Convert the listing below into a numbered list, leaving out blank lines.

═══ Recorded information

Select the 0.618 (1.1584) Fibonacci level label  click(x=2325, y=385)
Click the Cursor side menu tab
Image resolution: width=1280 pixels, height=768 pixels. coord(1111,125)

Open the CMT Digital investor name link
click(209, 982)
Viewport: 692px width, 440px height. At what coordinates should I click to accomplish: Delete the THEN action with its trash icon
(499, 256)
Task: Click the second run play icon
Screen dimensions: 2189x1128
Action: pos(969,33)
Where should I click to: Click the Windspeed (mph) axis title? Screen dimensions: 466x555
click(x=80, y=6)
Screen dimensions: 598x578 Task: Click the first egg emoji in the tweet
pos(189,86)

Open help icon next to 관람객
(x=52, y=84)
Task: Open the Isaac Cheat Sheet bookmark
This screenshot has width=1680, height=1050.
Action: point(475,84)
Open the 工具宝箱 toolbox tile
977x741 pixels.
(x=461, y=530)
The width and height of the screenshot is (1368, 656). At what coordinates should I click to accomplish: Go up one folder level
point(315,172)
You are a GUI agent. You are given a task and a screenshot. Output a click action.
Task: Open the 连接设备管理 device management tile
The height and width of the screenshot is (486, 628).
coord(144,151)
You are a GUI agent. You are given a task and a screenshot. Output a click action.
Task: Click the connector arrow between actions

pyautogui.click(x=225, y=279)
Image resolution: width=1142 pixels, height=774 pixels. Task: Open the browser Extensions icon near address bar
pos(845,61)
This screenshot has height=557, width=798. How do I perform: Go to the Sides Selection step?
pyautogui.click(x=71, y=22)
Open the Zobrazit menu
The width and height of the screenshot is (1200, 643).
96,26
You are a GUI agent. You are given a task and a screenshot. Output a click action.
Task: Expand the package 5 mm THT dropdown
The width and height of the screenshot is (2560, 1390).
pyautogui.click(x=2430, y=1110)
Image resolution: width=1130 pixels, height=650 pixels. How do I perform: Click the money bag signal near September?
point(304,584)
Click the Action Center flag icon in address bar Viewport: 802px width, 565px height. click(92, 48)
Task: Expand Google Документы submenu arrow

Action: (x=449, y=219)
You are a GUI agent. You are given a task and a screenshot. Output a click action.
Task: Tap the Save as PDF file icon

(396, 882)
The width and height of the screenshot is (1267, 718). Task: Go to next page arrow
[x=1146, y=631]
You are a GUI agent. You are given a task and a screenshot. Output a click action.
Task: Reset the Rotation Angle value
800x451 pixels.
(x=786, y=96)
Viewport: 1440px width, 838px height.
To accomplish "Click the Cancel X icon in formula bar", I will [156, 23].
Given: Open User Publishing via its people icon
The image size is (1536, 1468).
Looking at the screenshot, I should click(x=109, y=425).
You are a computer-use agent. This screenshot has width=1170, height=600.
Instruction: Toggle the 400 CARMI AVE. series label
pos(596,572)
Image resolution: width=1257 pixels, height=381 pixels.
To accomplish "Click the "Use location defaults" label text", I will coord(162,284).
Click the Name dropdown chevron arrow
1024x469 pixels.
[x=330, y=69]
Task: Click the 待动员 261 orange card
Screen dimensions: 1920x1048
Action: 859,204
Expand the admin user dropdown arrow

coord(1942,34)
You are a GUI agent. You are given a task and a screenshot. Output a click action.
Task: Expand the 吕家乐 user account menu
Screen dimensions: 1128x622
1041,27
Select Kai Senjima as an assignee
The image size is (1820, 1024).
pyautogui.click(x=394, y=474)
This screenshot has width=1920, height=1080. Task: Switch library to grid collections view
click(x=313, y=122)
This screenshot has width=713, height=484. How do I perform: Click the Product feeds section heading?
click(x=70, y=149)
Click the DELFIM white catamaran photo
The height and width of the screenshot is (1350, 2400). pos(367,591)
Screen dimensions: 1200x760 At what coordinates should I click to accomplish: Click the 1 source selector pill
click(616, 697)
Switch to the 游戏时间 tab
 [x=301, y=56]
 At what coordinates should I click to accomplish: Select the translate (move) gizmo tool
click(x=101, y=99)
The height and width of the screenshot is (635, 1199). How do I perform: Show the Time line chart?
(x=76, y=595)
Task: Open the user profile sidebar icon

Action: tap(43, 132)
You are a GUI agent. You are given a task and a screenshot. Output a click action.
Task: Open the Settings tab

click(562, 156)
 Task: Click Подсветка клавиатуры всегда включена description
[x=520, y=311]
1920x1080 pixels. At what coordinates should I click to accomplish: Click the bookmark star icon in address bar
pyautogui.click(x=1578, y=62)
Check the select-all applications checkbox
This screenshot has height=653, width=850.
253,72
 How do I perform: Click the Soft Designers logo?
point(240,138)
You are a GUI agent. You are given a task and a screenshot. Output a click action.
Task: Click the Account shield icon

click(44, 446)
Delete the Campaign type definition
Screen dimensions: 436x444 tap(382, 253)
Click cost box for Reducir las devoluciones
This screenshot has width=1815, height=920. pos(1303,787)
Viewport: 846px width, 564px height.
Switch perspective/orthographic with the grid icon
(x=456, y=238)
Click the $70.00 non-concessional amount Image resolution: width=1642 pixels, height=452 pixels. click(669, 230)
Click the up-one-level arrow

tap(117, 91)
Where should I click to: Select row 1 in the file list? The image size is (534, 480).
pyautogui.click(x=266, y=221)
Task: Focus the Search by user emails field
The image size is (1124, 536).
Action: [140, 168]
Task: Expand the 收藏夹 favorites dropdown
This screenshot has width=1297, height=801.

══════

- Exercise result
1. Select the 0.618 (1.1584) Fibonacci level label  click(x=2325, y=385)
2. Click the Cursor side menu tab
3. Image resolution: width=1280 pixels, height=768 pixels. coord(1111,125)
4. Open the CMT Digital investor name link
5. click(209, 982)
6. Viewport: 692px width, 440px height. At what coordinates should I click to accomplish: Delete the THEN action with its trash icon
7. (499, 256)
8. Task: Click the second run play icon
9. Screen dimensions: 2189x1128
10. Action: pos(969,33)
11. Where should I click to: Click the Windspeed (mph) axis title? Screen dimensions: 466x555
12. click(x=80, y=6)
13. Screen dimensions: 598x578 Task: Click the first egg emoji in the tweet
14. pos(189,86)
15. Open help icon next to 관람객
16. (x=52, y=84)
17. Task: Open the Isaac Cheat Sheet bookmark
18. This screenshot has width=1680, height=1050.
19. Action: point(475,84)
20. Open the 工具宝箱 toolbox tile
21. 977x741 pixels.
22. (x=461, y=530)
23. The width and height of the screenshot is (1368, 656). At what coordinates should I click to accomplish: Go up one folder level
24. point(315,172)
25. You are a GUI agent. You are given a task and a screenshot. Output a click action.
26. Task: Open the 连接设备管理 device management tile
27. The height and width of the screenshot is (486, 628).
28. coord(144,151)
29. You are a GUI agent. You are given a task and a screenshot. Output a click action.
30. Task: Click the connector arrow between actions
31. pyautogui.click(x=225, y=279)
32. Image resolution: width=1142 pixels, height=774 pixels. Task: Open the browser Extensions icon near address bar
33. pos(845,61)
34. This screenshot has height=557, width=798. How do I perform: Go to the Sides Selection step?
35. pyautogui.click(x=71, y=22)
36. Open the Zobrazit menu
37. The width and height of the screenshot is (1200, 643).
38. 96,26
39. You are a GUI agent. You are given a task and a screenshot. Output a click action.
40. Task: Expand the package 5 mm THT dropdown
41. The width and height of the screenshot is (2560, 1390).
42. pyautogui.click(x=2430, y=1110)
43. Image resolution: width=1130 pixels, height=650 pixels. How do I perform: Click the money bag signal near September?
44. point(304,584)
45. Click the Action Center flag icon in address bar Viewport: 802px width, 565px height. click(92, 48)
46. Task: Expand Google Документы submenu arrow
47. Action: (x=449, y=219)
48. You are a GUI agent. You are given a task and a screenshot. Output a click action.
49. Task: Tap the Save as PDF file icon
50. (396, 882)
51. The width and height of the screenshot is (1267, 718). Task: Go to next page arrow
52. [x=1146, y=631]
53. You are a GUI agent. You are given a task and a screenshot. Output a click action.
54. Task: Reset the Rotation Angle value
55. 800x451 pixels.
56. (x=786, y=96)
57. Viewport: 1440px width, 838px height.
58. To accomplish "Click the Cancel X icon in formula bar", I will [156, 23].
59. Given: Open User Publishing via its people icon
60. The image size is (1536, 1468).
61. Looking at the screenshot, I should click(x=109, y=425).
62. You are a computer-use agent. This screenshot has width=1170, height=600.
63. Instruction: Toggle the 400 CARMI AVE. series label
64. pos(596,572)
65. Image resolution: width=1257 pixels, height=381 pixels.
66. To accomplish "Click the "Use location defaults" label text", I will coord(162,284).
67. Click the Name dropdown chevron arrow
68. 1024x469 pixels.
69. [x=330, y=69]
70. Task: Click the 待动员 261 orange card
71. Screen dimensions: 1920x1048
72. Action: 859,204
73. Expand the admin user dropdown arrow
74. coord(1942,34)
75. You are a GUI agent. You are given a task and a screenshot. Output a click action.
76. Task: Expand the 吕家乐 user account menu
77. Screen dimensions: 1128x622
78. 1041,27
79. Select Kai Senjima as an assignee
80. The image size is (1820, 1024).
81. pyautogui.click(x=394, y=474)
82. This screenshot has width=1920, height=1080. Task: Switch library to grid collections view
83. click(x=313, y=122)
84. This screenshot has width=713, height=484. How do I perform: Click the Product feeds section heading?
85. click(x=70, y=149)
86. Click the DELFIM white catamaran photo
87. The height and width of the screenshot is (1350, 2400). pos(367,591)
88. Screen dimensions: 1200x760 At what coordinates should I click to accomplish: Click the 1 source selector pill
89. click(616, 697)
90. Switch to the 游戏时间 tab
91.  [x=301, y=56]
92.  At what coordinates should I click to accomplish: Select the translate (move) gizmo tool
93. click(x=101, y=99)
94. The height and width of the screenshot is (635, 1199). How do I perform: Show the Time line chart?
95. (x=76, y=595)
96. Task: Open the user profile sidebar icon
97. Action: tap(43, 132)
98. You are a GUI agent. You are given a task and a screenshot. Output a click action.
99. Task: Open the Settings tab
100. click(562, 156)
101.  Task: Click Подсветка клавиатуры всегда включена description
102. [x=520, y=311]
103. 1920x1080 pixels. At what coordinates should I click to accomplish: Click the bookmark star icon in address bar
104. pyautogui.click(x=1578, y=62)
105. Check the select-all applications checkbox
106. This screenshot has height=653, width=850.
107. 253,72
108.  How do I perform: Click the Soft Designers logo?
109. point(240,138)
110. You are a GUI agent. You are given a task and a screenshot. Output a click action.
111. Task: Click the Account shield icon
112. click(44, 446)
113. Delete the Campaign type definition
114. Screen dimensions: 436x444 tap(382, 253)
115. Click cost box for Reducir las devoluciones
116. This screenshot has width=1815, height=920. pos(1303,787)
117. Viewport: 846px width, 564px height.
118. Switch perspective/orthographic with the grid icon
119. (x=456, y=238)
120. Click the $70.00 non-concessional amount Image resolution: width=1642 pixels, height=452 pixels. click(669, 230)
121. Click the up-one-level arrow
122. tap(117, 91)
123. Where should I click to: Select row 1 in the file list? The image size is (534, 480).
124. pyautogui.click(x=266, y=221)
125. Task: Focus the Search by user emails field
126. The image size is (1124, 536).
127. Action: [140, 168]
128. Task: Expand the 收藏夹 favorites dropdown
129. This screenshot has width=1297, height=801.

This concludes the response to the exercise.